- _YOUR INSTRUCTIONS_:
Without including the images, transcribe each record precisely as it appears below.

Items from a dataset:
────

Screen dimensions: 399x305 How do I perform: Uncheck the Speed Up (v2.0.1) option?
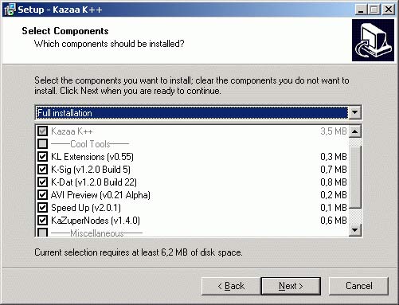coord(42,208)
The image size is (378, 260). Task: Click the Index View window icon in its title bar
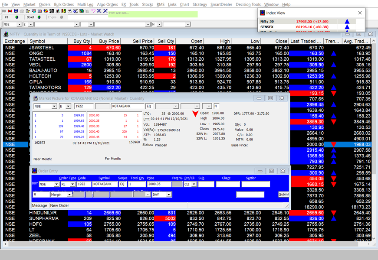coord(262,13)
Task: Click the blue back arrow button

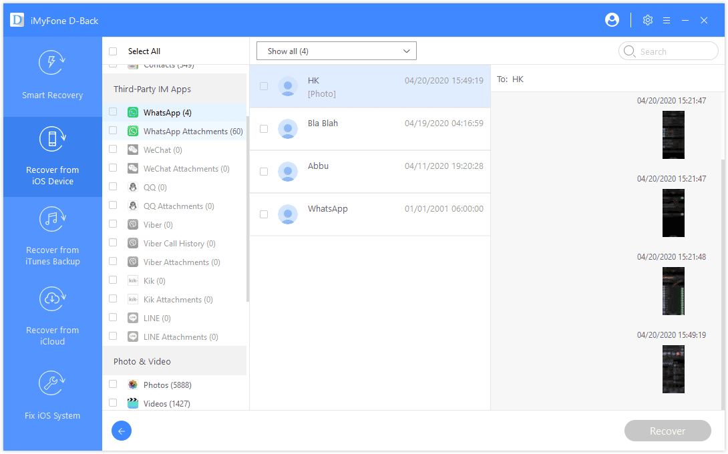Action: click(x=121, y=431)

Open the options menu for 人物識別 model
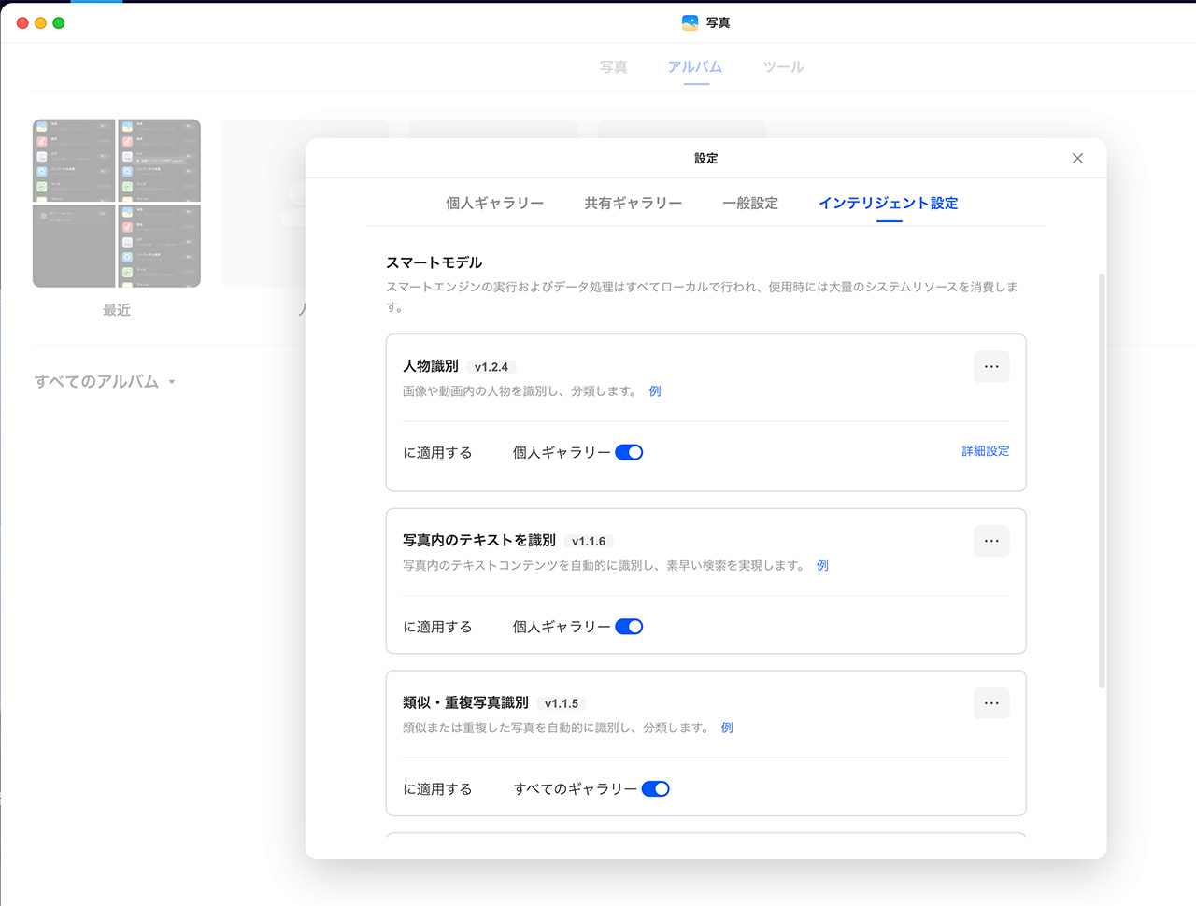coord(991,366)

────

- _REPLY TO THE TASK_:
Screen dimensions: 399x305 How do I perform: Uncheck the Speed Up (v2.0.1) option?
coord(42,208)
The image size is (378, 260). Task: Click the Index View window icon in its title bar
coord(262,13)
Task: Click the blue back arrow button

Action: click(x=121, y=431)

Open the options menu for 人物識別 model
coord(991,366)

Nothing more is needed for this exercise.